• [Prompt]: In the extract on map algebra below, what do most software packages call the set of map algebra features?

Different cell size (10, 50, 100, 250, 500, 1000 m). (Source: Authors)

2.2 Map Algebra

Mathematical operations that can be performed with rasters are referred to as raster or map algebra. Map algebra (also known as cartographic modelling) was defined by Dana Tomlin (Tomlin and Berry 1979; Tomlin 1994) as the informal computational language, that is the basis for raster data processing. Simply said, map algebra is the math applied to raster data. To formalise that, Tomlin defined raster operators and raster functions. Map algebra can be represented by arithmetic or simple analytical operations that are performed with one or more input raster layers (grids). In most software packages, the set of these features is referred to as a map or raster calculator (sometimes grid analysis) (Fig. 3.11).

Fig. 3.11
figure 11

Raster calculator in QGIS software. (Source: Authors)

2.3 Raster Operators

As part of the map algebra, operators and functions of mathematical language are used for data processing. Operators perform mathematical calculations with one or more raster layers. The basic type of operators are arithmetic operators (+, −, ∗, /). It is possible to add, subtract, multiply, divide, or perform the same single layer operations. In addition to arithmetic operators, there are Boolean operators (true, false), relational (greater than, smaller than or equal to), statistical (minimum, maximum, average and median), trigonometric (sine, cosine, tangent, arcsine), exponential and logarithmic.

• [Data section]:
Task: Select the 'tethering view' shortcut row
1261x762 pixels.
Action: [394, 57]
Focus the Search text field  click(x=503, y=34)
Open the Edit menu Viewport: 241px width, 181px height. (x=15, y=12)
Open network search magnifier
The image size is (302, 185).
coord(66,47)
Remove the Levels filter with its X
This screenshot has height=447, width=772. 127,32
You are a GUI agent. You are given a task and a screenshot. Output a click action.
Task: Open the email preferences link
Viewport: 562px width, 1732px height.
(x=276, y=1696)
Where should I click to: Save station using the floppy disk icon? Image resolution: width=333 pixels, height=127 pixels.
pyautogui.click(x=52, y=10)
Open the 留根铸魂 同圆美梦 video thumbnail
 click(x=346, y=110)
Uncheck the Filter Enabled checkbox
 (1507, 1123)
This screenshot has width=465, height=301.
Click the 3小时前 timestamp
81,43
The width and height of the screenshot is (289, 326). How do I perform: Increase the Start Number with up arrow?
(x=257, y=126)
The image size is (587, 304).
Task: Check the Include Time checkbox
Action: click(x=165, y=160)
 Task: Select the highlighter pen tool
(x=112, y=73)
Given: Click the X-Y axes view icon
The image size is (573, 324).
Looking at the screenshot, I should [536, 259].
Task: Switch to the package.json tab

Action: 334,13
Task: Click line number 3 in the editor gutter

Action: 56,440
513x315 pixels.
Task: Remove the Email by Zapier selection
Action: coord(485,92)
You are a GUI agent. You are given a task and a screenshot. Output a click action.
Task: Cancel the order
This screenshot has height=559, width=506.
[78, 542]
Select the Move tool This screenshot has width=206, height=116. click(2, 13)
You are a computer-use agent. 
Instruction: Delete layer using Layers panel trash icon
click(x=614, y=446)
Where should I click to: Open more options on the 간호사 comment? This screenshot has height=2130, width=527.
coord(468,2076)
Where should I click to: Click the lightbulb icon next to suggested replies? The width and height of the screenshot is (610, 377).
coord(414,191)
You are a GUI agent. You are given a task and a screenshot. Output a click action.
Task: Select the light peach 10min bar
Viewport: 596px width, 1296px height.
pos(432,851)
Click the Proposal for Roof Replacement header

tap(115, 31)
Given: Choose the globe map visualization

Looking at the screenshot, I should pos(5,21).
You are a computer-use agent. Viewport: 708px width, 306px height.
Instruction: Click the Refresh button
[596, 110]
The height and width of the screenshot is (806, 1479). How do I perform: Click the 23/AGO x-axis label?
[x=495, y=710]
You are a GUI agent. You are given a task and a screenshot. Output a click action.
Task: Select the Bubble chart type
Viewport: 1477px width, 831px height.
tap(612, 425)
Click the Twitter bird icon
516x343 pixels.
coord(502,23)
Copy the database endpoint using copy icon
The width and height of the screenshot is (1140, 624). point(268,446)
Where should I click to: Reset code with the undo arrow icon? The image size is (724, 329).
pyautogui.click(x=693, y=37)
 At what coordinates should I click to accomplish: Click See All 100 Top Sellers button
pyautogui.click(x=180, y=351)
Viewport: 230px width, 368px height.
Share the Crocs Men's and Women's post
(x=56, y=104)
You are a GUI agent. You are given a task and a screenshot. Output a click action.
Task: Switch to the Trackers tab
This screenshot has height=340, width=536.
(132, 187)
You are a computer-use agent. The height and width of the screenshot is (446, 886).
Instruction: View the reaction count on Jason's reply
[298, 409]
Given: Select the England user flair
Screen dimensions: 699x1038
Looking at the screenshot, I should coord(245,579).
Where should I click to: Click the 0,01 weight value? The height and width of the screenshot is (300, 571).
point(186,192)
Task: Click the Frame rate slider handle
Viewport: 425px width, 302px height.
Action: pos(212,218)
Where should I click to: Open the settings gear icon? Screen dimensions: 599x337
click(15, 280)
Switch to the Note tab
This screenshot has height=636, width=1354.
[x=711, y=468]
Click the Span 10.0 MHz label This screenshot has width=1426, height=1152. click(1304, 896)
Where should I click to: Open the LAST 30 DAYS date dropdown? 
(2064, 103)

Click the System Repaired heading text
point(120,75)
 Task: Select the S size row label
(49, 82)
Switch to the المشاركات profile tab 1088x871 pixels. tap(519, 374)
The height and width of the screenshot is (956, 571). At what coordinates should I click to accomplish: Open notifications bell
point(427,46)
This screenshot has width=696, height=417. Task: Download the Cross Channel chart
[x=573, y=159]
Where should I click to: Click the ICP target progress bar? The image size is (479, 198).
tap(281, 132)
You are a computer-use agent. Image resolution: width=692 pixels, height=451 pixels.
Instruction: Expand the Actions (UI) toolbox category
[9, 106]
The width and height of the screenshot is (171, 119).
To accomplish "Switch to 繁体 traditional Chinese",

• [Answer below]: A map or raster calculator (sometimes grid analysis).